**Written exercise**.
Can you turn the lines of these records into a JSON list of strings, one string per line, skipping blank lines and leaving the pictures out?

* * * *

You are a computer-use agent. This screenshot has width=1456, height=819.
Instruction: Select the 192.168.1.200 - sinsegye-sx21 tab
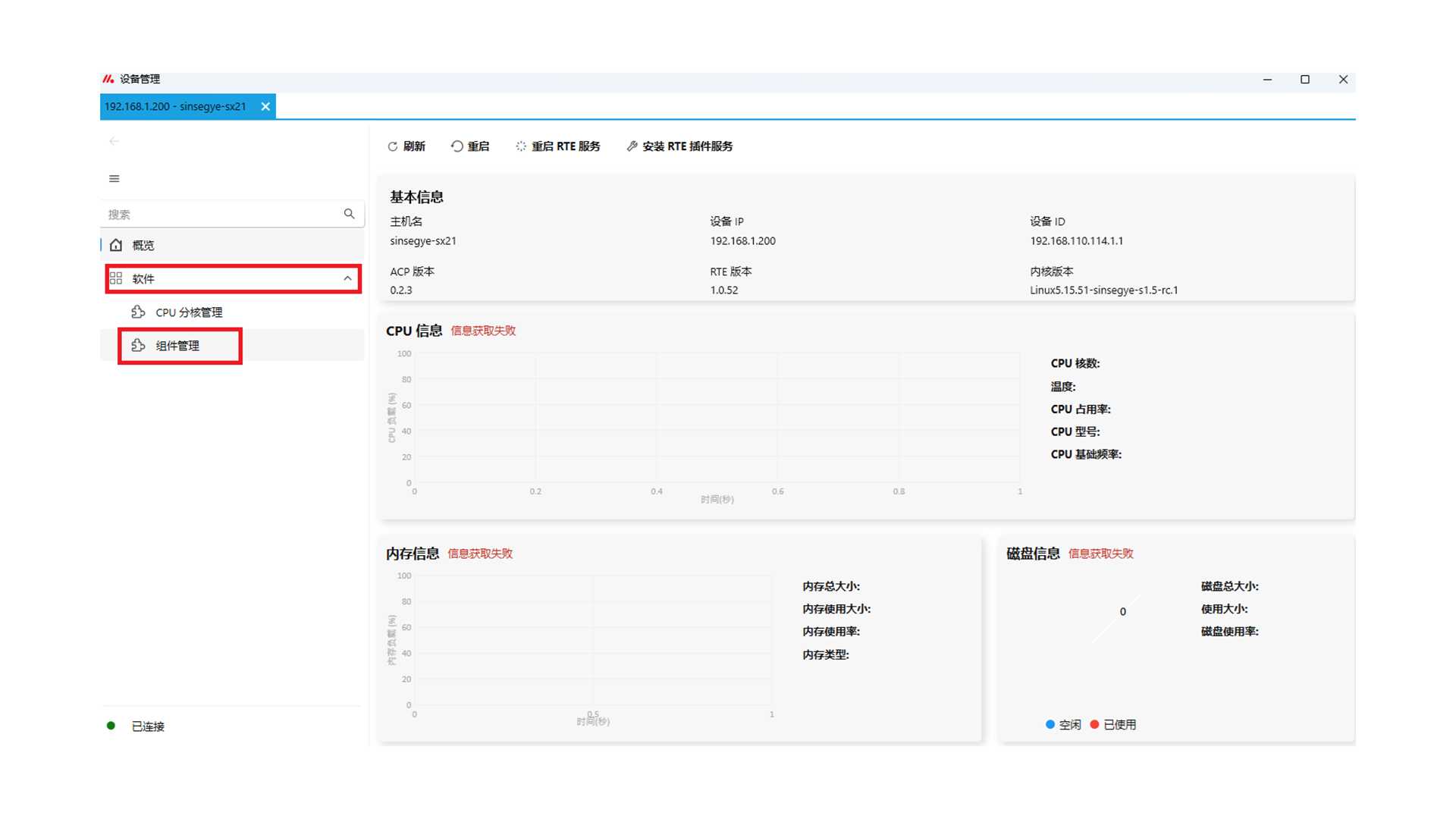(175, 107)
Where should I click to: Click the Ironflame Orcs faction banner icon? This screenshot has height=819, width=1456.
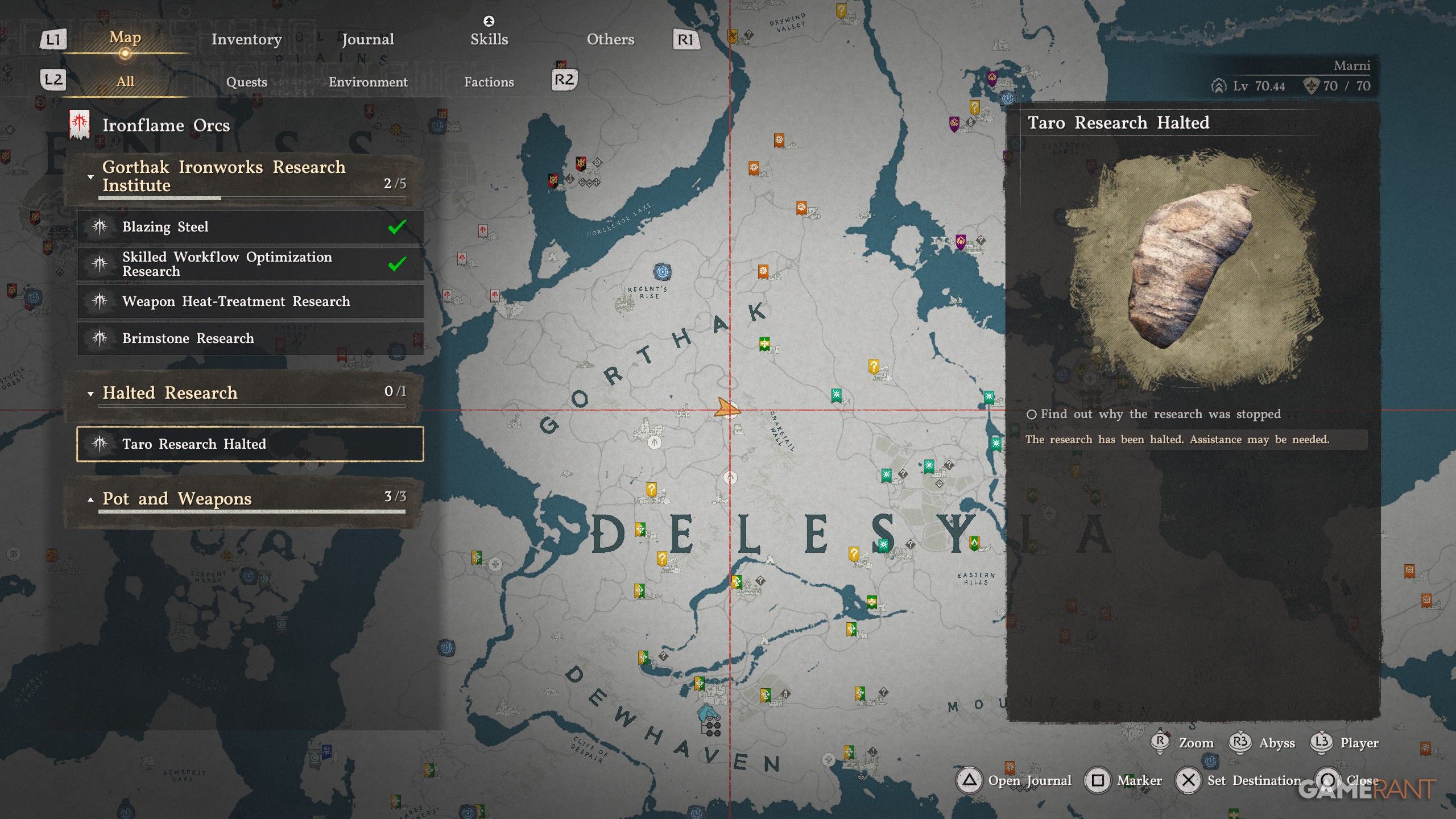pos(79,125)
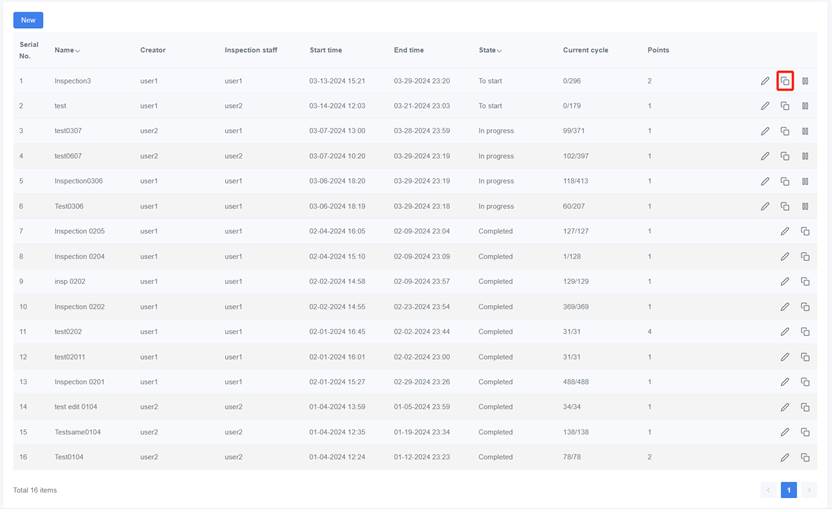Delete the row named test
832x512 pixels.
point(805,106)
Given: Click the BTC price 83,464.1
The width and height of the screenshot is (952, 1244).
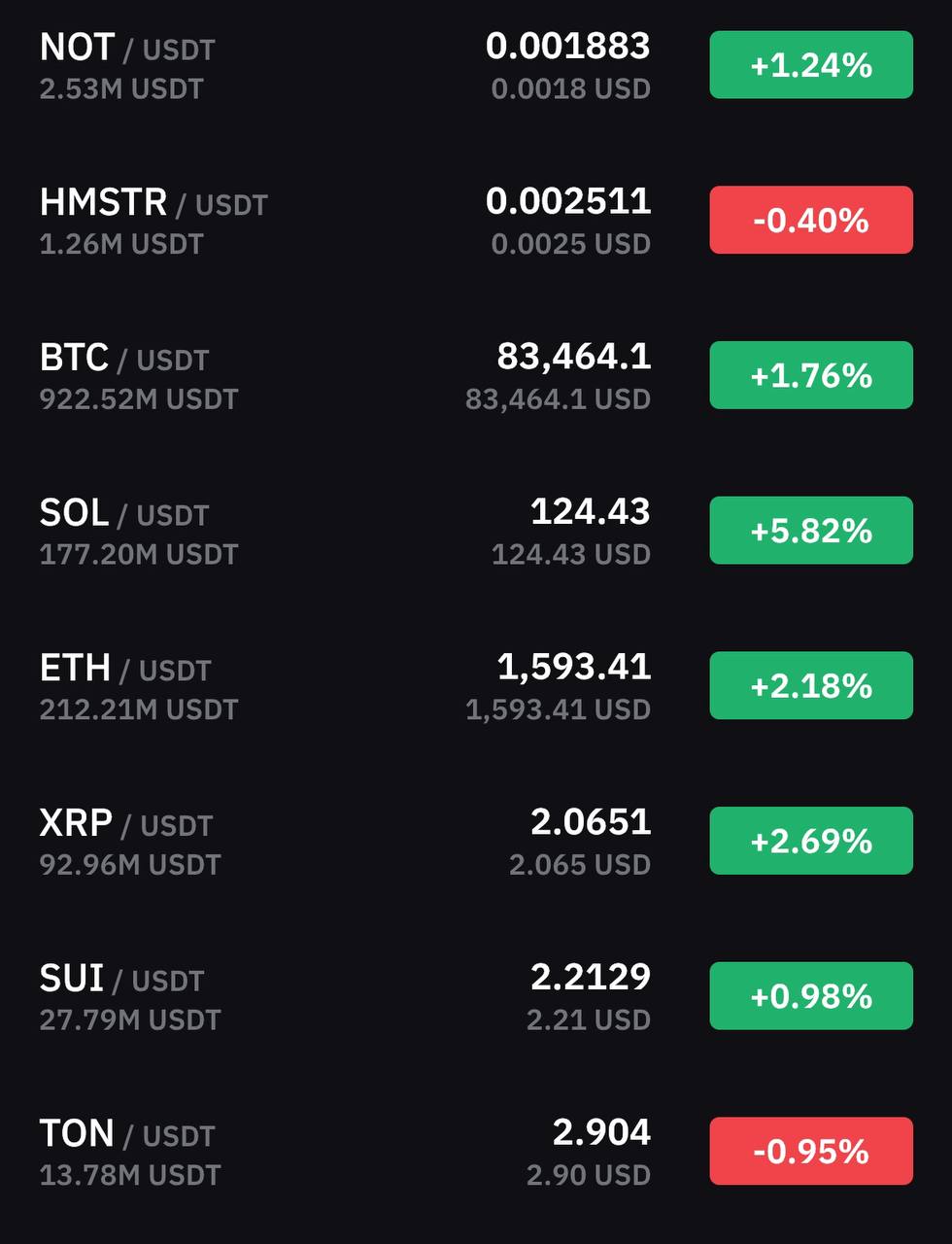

* * * *

**Finished exercise**.
[
  "You are a computer-use agent. This screenshot has width=1456, height=819.",
  "Instruction: Select the 192.168.1.200 - sinsegye-sx21 tab",
  "(175, 107)",
  "Where should I click to: Click the Ironflame Orcs faction banner icon? This screenshot has height=819, width=1456.",
  "pos(79,125)",
  "Delete the row named test",
  "832x512 pixels.",
  "point(805,106)",
  "Given: Click the BTC price 83,464.1",
  "The width and height of the screenshot is (952, 1244)."
]